**CONSIGNES D'EXERCICE**
(a) Indiquez si chacune des affirmations suivantes concorde avec l'extrait sur les émulsions intralipidiques, en répondant par oui ou non et en citant les mots décisifs de l'extrait : (i) le traitement convient aux molécules anticoagulantes contenues dans les raticides ; (ii) selon une étude, l'intoxication à la perméthrine chez le chat demande 3 jours d'hospitalisation sans lipidothérapie contre 24h avec émulsions intralipidiques ; (iii) le traitement est difficile à administrer et coûteux.
(b) Rédigez la suite de l'extrait sur les émulsions intralipidiques, à partir de sa dernière phrase.

**EXTRAIT DE PAGE**

    Plus récemment, un nouvel intérêt thérapeutique a été découvert car les émulsions intralipidiques semblent agir comme antidotes lors d’intoxications par des molécules lipophiles. La lipidothérapie est désormais régulièrement utilisée en médecine vétérinaire.

    L’administration d’une émulsion intralipidique par voie intra-veineuse est en effet une nouvelle opportunité permettant de prendre en charge certains types d’intoxications chez le chien et le chat, avec des effets bénéfiques attendus bien plus importants que toutes les prises en charge connues jusqu’alors.

    On constate notamment :

    • Une nette amélioration de l’état clinique général de l’animal intoxiqué ;
    • Une diminution significative de la durée d’hospitalisation.

    De plus, il s’agit d’un traitement très facile à administrer et relativement peu coûteux. La découverte de cette alternative thérapeutique constitue une véritable révolution dans la prise en charge des patients ayant subi une intoxication.

  2. Dans quel cas utilise-t-on les émulsions intralipidiques ?

    Les traitements par émulsion intralipidique sont utilisés dans la gestion des intoxications par des substances dites « lipophiles », qui peuvent être responsables de symptômes sévères et notamment de troubles du rythme cardiaque.

    L’emploi de ce traitement est justifié si la molécule toxique est lipophile et possède une demi-vie courte (inférieure à 24 heures). La demi-vie correspond à la durée nécessaire pour que la quantité de molécule dans le sang ait diminué de moitié. Ce traitement ne convient pas pour les substances lipophiles ayant une demi-vie très longue comme la vitamine D ou les molécules anticoagulantes contenues dans les raticides.

    Les cas les plus fréquents d’utilisation d’émulsions intralipidiques sont :

    • Intoxication à la perméthrine chez le chat : molécule contenue dans de nombreux traitements antiparasitaires externes par pipette chez le chien. Cette molécule est très toxique pour les chats. Elle provoque l’apparition de troubles neurologiques très sévères (tremblements musculaires, convulsions, coma) et conduit parfois au décès de l’animal. Une étude rapporte que la durée d’hospitalisation passe de 3 jours en l’absence de lipidothérapie à 24h lors de la mise en place d’émulsions intralipidiques.
    • Intoxication par ingestion accidentelle de cannabis ;
    • Intoxication par ingestion accidentelle ou surdosage de traitements anti-inflammatoires non-stéroïdiens ;
    • Intoxication par ingestion accidentelle ou surdosage de traitements antipsychotiques ;
    • Intoxication par ingestion accidentelle ou surdosage de myorelaxants ;
    • Intoxication par ingestion accidentelle ou surdosage de traitements de régulation de la pression artérielle ;
    • Intoxication par utilisation de lactones macrocycliques (médicaments antiparasitaires) sur un animal intolérant ou sensible (de race prédisposée à la mutation génétique MDR-1).

**ENREGISTREMENTS**
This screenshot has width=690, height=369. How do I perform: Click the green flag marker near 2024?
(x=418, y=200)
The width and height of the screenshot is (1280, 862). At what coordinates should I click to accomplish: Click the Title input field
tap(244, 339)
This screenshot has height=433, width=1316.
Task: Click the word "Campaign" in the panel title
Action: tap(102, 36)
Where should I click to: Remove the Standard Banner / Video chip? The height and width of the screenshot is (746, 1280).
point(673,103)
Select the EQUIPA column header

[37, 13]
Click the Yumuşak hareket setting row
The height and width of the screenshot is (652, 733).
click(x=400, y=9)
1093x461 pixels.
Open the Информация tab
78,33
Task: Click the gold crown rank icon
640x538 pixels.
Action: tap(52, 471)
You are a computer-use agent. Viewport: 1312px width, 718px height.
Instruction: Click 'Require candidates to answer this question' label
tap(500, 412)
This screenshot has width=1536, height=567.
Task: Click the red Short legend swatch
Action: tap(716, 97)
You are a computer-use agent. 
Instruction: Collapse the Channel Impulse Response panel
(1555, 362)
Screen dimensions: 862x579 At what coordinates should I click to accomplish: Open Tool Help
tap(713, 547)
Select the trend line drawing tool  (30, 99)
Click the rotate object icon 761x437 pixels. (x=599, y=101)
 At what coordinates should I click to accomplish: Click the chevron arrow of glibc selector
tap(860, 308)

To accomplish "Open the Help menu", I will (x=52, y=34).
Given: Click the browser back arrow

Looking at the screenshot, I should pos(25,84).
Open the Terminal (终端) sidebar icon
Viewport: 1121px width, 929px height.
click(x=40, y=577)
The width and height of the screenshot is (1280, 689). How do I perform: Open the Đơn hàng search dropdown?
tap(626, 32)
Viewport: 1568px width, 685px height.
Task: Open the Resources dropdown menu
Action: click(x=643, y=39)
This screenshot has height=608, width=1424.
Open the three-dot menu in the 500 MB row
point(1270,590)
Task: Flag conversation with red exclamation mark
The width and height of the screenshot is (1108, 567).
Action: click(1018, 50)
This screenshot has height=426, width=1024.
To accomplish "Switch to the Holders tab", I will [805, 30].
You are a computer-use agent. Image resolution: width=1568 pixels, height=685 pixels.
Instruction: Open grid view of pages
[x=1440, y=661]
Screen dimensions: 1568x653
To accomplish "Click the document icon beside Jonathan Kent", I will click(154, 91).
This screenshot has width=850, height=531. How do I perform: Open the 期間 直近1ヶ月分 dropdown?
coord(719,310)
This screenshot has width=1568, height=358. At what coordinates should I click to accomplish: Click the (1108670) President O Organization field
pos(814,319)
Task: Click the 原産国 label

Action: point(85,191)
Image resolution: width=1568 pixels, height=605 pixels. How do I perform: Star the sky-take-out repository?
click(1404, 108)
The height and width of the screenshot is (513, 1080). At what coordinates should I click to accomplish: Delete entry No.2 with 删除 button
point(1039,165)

**RÉPONSES AUX CONSIGNES**
(a)
(i) Non : « Ce traitement ne convient pas pour les substances lipophiles ayant une demi-vie très longue comme la vitamine D ou les molécules anticoagulantes contenues dans les raticides. »
(ii) Oui : « la durée d’hospitalisation passe de 3 jours en l’absence de lipidothérapie à 24h lors de la mise en place d’émulsions intralipidiques »
(iii) Non : « il s’agit d’un traitement très facile à administrer et relativement peu coûteux »

(b)
  3. Comment fonctionnent les émulsions intralipidiques ?

    Le mode d’action de ce traitement n’est pas parfaitement connu. Deux théories ont été proposées :

    • La théorie du « piège lipidique » : cette théorie part du principe que la création d’un compartiment lipidique dans la circulation sanguine attire les substances lipophiles en leur sein et les empêche d’entrer en contact avec leurs récepteurs cellulaires. Ainsi, les molécules ne peuvent pas exercer leur effet toxique sur l’organisme ;
    • La théorie métabolique : cette théorie propose que les lipides permettent de diminuer l’effet cardiotoxique de la molécule en apportant aux cellules du myocarde (le muscle du cœur) une source d’énergie supplémentaire lui permettant de lutter contre l’intoxication.
  4. Existe-t-il des effets indésirables aux émulsions intralipidiques ?

    L’immense majorité des prises en charge utilisant les émulsions intralipidiques a permis d’obtenir un succès thérapeutique.

    Les rares effets secondaires rapportés sont :

    • Apparition d’une phlébite (inflammation de la veine) au niveau du site d’injection ;
    • Apparition d’une hyperlipémie (augmentation du taux de lipides dans le sang) au niveau du bilan sanguin, sans que cela ne semble porter préjudice à l’animal.

    Il semble donc, à l’heure actuelle, que ce traitement révolutionnaire devrait être envisagé en première intention chez tous les animaux gravement intoxiqués par une substance lipophile.